◆ Your objective ◆
Check every line below for the string "Task", and copy the lines that contain it.

◆ Extracted records ◆
--*--

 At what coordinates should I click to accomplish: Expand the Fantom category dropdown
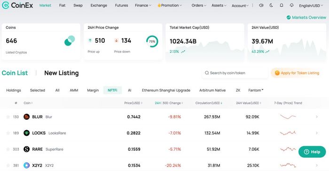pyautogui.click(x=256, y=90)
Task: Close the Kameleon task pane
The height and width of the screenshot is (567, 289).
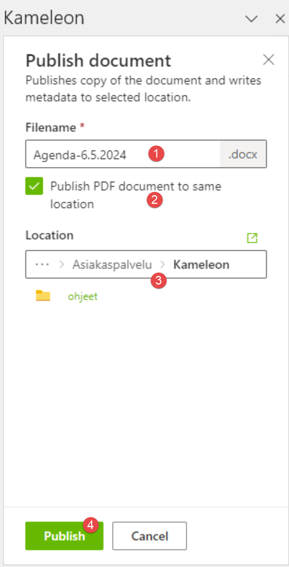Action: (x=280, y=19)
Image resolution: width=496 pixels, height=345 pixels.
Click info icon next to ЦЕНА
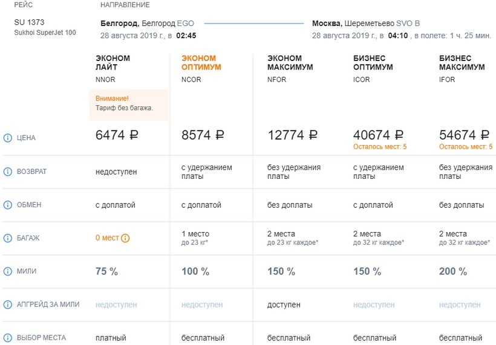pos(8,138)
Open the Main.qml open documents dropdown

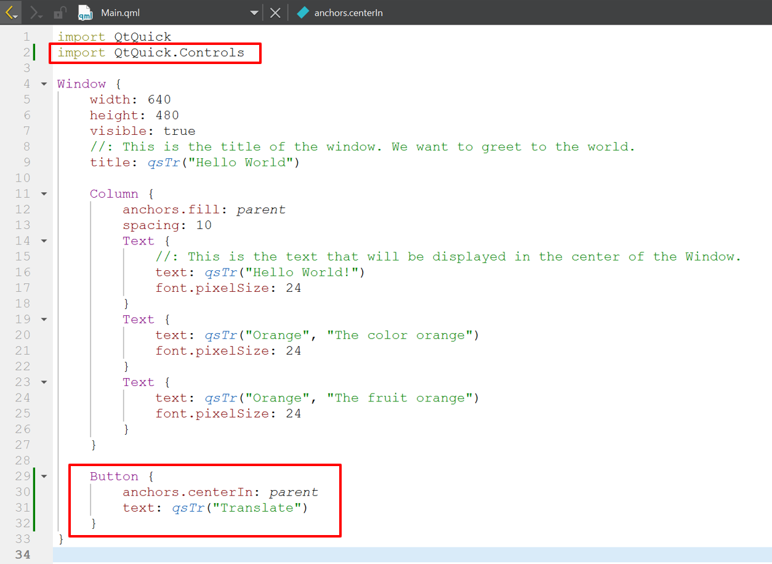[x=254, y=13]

--*--

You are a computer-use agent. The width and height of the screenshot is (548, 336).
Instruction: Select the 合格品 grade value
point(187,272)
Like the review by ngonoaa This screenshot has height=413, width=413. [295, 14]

--*--

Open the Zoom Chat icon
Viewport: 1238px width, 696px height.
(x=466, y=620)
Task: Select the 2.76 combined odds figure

--*--

◆ Response ◆
Task: Close the Kameleon task pane
Task: Select the 2.76 combined odds figure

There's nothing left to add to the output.